Its president Christine Chin said the society had prepared a working paper on the matter and hope to present it to the state authorities soon.
She said Selangor Mentri Besar Azmin Ali was quite receptive to the idea when he was approached earlier in the year.
“We met in January and he was interested.
“He asked us to liaise with the executive councillor in charge of local government Ean Yong Hian Wah,” she said.
Chin said the society hoped to implement the pilot programme in Selangor before introducing it nationwide.
She said the programme had been practised in many countries and had been found to be a more effective method.
“When the strays are caught and killed, more just comes into the area.
“But with the new programme, the community can play a role by bringing in the animals to be spayed and by creating a specific place where they are fed,” she said.
Chin said by ensuring that the animals did not reproduce and were fed, the community could ensure that the stray population can be controlled.
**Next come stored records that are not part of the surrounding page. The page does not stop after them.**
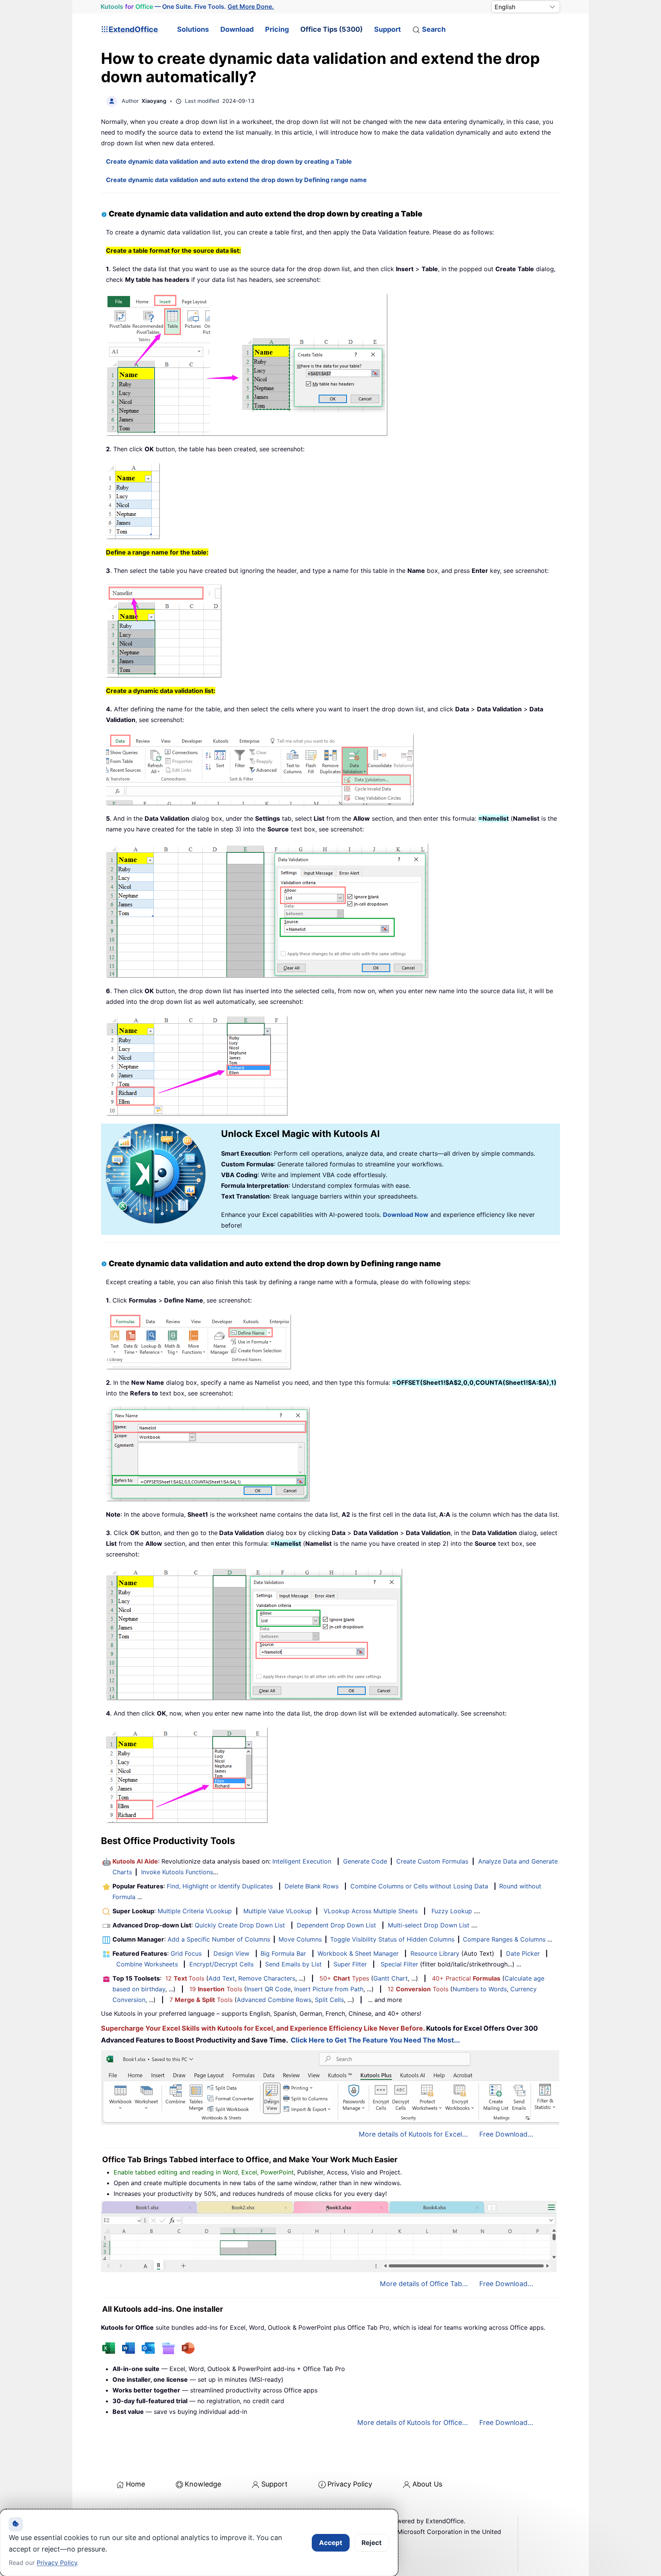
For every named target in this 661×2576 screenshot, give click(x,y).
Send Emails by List (293, 1964)
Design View (231, 1953)
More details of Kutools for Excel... (413, 2134)
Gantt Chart (390, 1978)
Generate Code (365, 1861)
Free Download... (506, 2134)
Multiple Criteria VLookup (195, 1911)
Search (434, 29)
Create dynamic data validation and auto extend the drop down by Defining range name (236, 180)
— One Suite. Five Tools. (187, 6)
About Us (427, 2484)
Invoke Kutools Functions (177, 1872)
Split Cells (329, 2000)
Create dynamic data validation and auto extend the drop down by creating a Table (229, 161)
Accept (330, 2543)
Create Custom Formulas (432, 1861)
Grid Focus (186, 1953)
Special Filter (399, 1964)
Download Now (405, 1214)
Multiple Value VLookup (277, 1911)
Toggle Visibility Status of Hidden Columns (392, 1939)
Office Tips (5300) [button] (331, 29)
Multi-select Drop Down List (428, 1925)
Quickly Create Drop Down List (240, 1925)
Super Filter (350, 1964)
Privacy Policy (349, 2484)
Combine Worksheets (147, 1964)
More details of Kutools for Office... (412, 2422)
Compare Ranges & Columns (504, 1939)
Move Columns (300, 1939)
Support (387, 29)
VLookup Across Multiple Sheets (371, 1911)
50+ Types (344, 1978)
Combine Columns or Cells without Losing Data (419, 1886)
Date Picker (523, 1953)
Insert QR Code (268, 1989)
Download (237, 29)
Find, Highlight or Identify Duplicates (220, 1886)
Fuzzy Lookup (451, 1911)
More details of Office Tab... (424, 2284)
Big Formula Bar (283, 1953)
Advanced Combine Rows (274, 2000)
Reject (371, 2543)
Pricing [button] (277, 29)
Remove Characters (266, 1978)
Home (135, 2484)
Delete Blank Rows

“Dogs especially, when they are fed, become more friendly and tame.
“They also protect their area so that no new strays will enter their housing area,” she said.
Chin said the society was ready to help the local councils and communities that agree to adopt the new method.
SPCA patron Tan Sri Lee Lam Thye said the issue of stray animals arose because of the failure of state governments to learn effective, sustainable and humane methods to control the stray population.
“The current method of catch and kill is practised all over Malaysia but this method is not only ineffective, unsustainable and inhumane, but it is also not socially acceptable,” he said.
He added that the current practice was also expensive and was not a long-term solution.